Ein Beispiel aus der Praxis: Ein Kunde, der sein Fahrzeug über einen Joystick steuert, konnte sein neues Modell erst nach monatelanger Wartezeit umbauen lassen, weil die Software-Ansteuerung blockiert war. Am Ende musste KADOMO auf mechanische Umlenkungen zurückgreifen – eine Lösung, die nicht nur mehr kostet, sondern auch mehr Wartungsaufwand bedeutet.

Branche schlägt Alarm

Auch andere führende Anbieter wie Paravan und die gemeinnützige Organisation „Mobil mit Behinderung“ warnen vor den Folgen der neuen Cybersicherheitsvorgaben. Denn was heute nur einzelne Modelle betrifft, wird in wenigen Jahren zum strukturellen Problem – insbesondere bei Fahrzeugen mit hochautomatisierten Fahrfunktionen.
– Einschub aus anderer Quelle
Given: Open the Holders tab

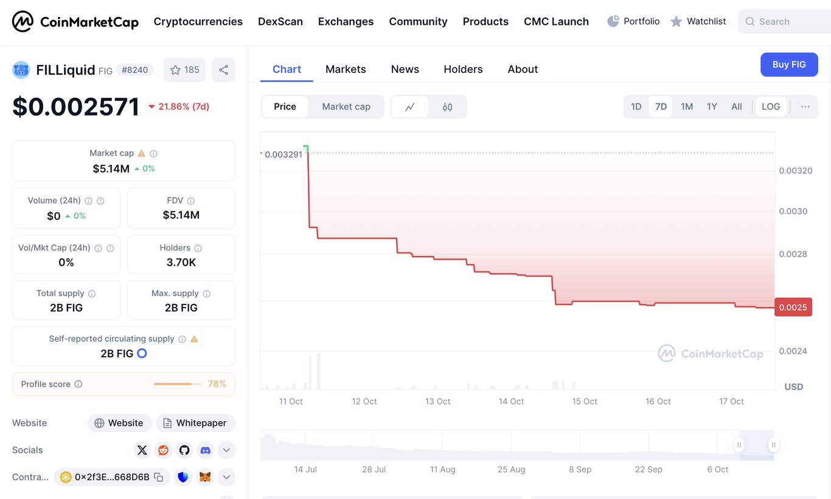Looking at the screenshot, I should pos(463,69).
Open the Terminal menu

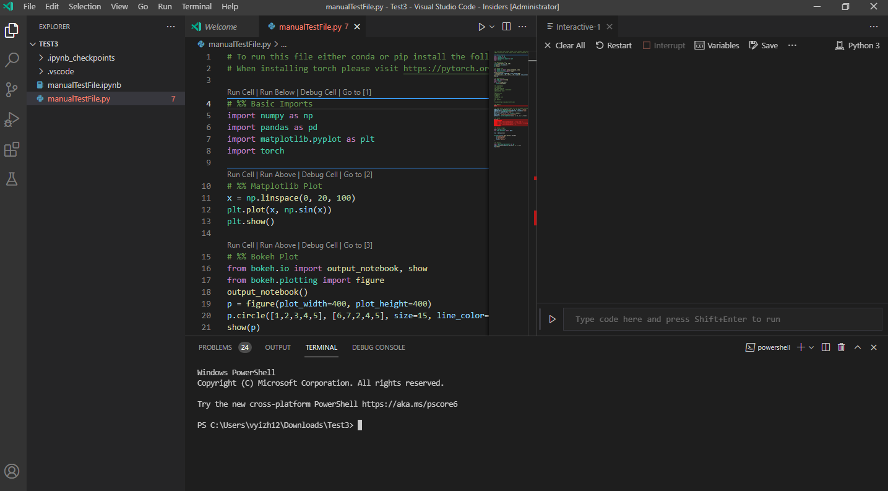click(196, 7)
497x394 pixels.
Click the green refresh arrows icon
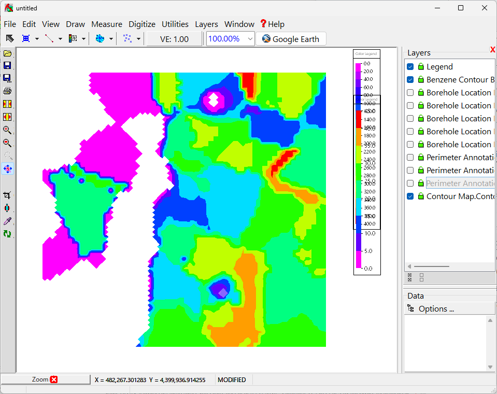click(7, 234)
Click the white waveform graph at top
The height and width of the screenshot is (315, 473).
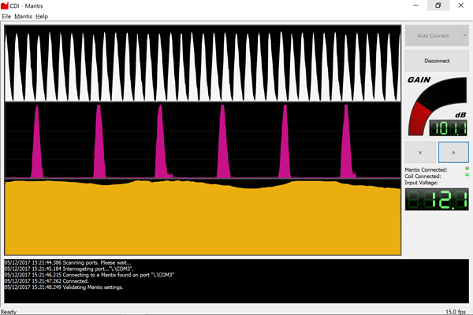pyautogui.click(x=203, y=63)
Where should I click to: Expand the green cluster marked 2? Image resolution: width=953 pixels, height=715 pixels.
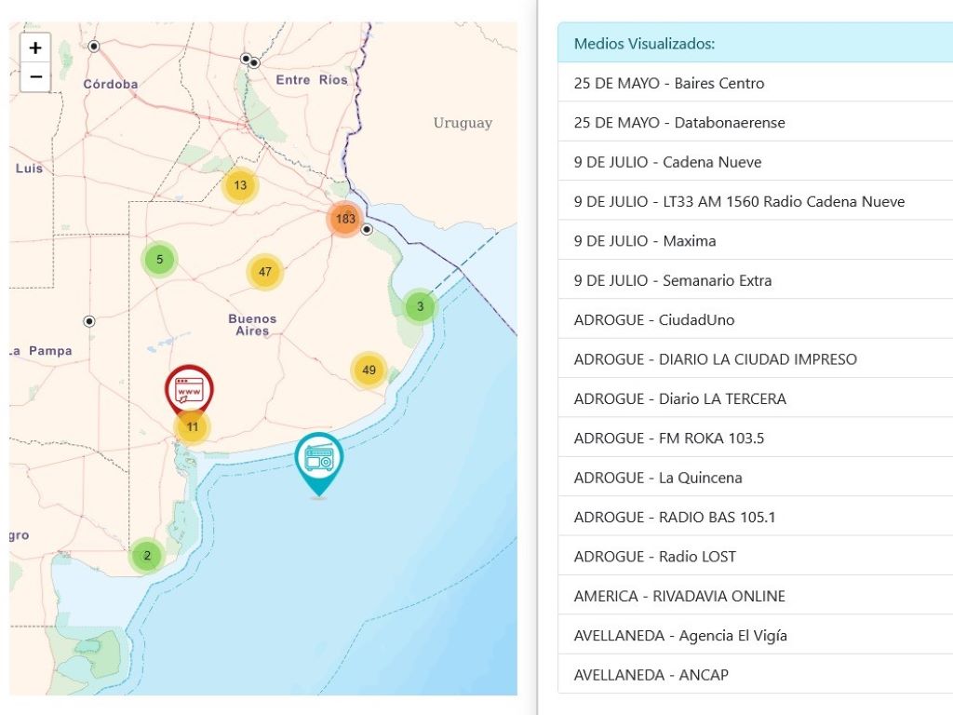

Für viele Menschen mit Behinderung bedeutet das weniger Auswahl, höhere Umbaukosten und im schlimmsten Fall den Verlust der individuellen Mobilität.

Eine gemeinsame Stimme ist gefragt

Damit technischer Fortschritt nicht zur Barriere wird, fordern die Umrüster praxisnahe Nachbesserungen:

  • Zertifizierte Umbauer brauchen einen abgesicherten Zugang zu sicherheitsrelevanten Schnittstellen.
  • Es müssen klare Ausnahmeregelungen für behindertengerechte Fahrzeuganpassungen geschaffen werden.
  • Praxisexperten, Behindertenverbände und spezialisierte Unternehmen müssen frühzeitig in die Weiterentwicklung internationaler Vorschriften eingebunden werden.

Immer deutlicher wird auch der Ruf nach einer konzertierten Aktion aller Beteiligten, also der Hersteller, aus der Politik, aber auch aus den Sozialverbänden und natürlich der Branche selbst. Insbesondere der Verband der Fahrzeugumrüster für mobilitätseingeschränkte Personen (VfmP) wird zunehmend in der Verantwortung gesehen, sich mit klarer Haltung zu positionieren.